Per l’anno 2016 la Regione (Marche, ndr)conferma l’assetto organizzativo dell’assistenza territoriale già descritto negli anni precedenti che ha visto l’attivazione di 56 equipe territoriali monoprofessionali riconducibili alle Aggregazioni Funzionali Territoriali (AFT) e  21  Case della Salute riconducibili alle Unità Complesse di Cure Primarie (UCCP). E’ altresì confermata la realizzazione  di ulteriori 13 Case della salute e l’attivazione di altrettanti Punti unici di accesso (PUA).
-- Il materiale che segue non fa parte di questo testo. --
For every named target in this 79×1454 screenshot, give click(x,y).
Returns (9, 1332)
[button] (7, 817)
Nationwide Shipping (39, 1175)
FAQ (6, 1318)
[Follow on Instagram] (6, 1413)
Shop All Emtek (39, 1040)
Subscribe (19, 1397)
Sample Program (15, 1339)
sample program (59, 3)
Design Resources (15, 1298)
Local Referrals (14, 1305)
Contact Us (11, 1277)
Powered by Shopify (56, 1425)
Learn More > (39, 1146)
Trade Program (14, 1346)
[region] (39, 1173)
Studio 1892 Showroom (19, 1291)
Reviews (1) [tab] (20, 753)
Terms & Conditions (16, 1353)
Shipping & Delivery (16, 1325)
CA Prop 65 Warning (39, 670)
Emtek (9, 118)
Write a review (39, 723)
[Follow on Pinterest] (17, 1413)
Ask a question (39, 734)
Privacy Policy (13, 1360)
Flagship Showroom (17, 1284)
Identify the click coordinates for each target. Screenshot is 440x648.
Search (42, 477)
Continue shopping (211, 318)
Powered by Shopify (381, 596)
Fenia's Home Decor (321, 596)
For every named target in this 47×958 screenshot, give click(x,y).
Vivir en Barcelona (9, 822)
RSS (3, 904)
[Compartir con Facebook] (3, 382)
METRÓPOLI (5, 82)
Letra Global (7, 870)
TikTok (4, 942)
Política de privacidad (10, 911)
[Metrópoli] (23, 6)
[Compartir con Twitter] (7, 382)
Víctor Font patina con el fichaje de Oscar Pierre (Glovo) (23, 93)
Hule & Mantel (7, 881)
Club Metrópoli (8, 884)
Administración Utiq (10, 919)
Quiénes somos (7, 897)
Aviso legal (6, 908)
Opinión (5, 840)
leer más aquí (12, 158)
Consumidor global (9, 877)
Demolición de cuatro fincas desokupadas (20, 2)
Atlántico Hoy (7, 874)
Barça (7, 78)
Nell’ottica di dare seguito all’implementazione della riorganizzazione dell’assistenza territoriale secondo la normativa vigente, inoltre la Regione con la DRG n. 746/2016 prevede la gestione, da parte dei medici di medicina generale, dei posti letto di cure intermedie degli ospedali di comunità e con la DGR n. 308/2017 fornisce le indicazioni volte all’implementazione delle forme associative complesse della medicina generale che avverrà a seguito della sottoscrizione del nuovo ACN.

In pratica da questo giudizio si capisce che la Regione Marche nel questionario compilato per il Ministero ha:

  • assimilato le equipe territoriali monoprofessionali alle Aggregazioni Funzionali Territoriali del DM 70/2015 e le Case della Salute alle cosiddette Unità Complesse di Cure Primarie sempre del DM 70/2015 (assimilazioni davvero forzate, forzatissime);
  • dato conto della realizzazione complessiva a regime di 34 Case della Salute e di 13 Punti Unici di Accesso;
  • annunciato la gestione da parte dei medici di medicina generale dei posti letto di cure intermedie degli ospedali di comunità.

Purtroppo la realtà è ben diversa:

In sintesi, la Regione Marche dà al Ministero una presentazione "ottimistica" dei suoi assetti organizzativi basandoli sulla documentazione  cartacea, visto che nella traduzione pratica ci sono gravi ritardi. La Regione non rende accessibile la documentazione sul questionario LEA puntando ancora una volta sulla asimmetria informativa prima descritta (la Regione ha i dati e gestisce in proprio senza renderne alcun conto i rapporti con il Ministero) . Magari al Ministero, almeno  in questa fase, basta la produzione di documenti, ma ai cittadini e ai professionisti non può certo bastare.

Morale della favola

La trasparenza non ha a che fare solo con la lotta alla corruzione nei procedimenti amministrativi, ma anche con il buon governo della programmazione, buon governo  che richiede trasparenza nei processi decisionali e accessibilità di dati e documenti a supporto degli stessi. Senza trasparenza non c’è possibilità di governo partecipato e quindi non c’è possibilità di  cambiamenti condivisi. La Regione Marche ha tanta strada da fare nel percorso verso la "vera"  trasparenza, ma non all’indietro come fa a volte (vedi ad esempio  l’ultimo  Piano Regionale della Performance di recente commentato in questo blog) quando nasconde dati che prima rendeva disponibili.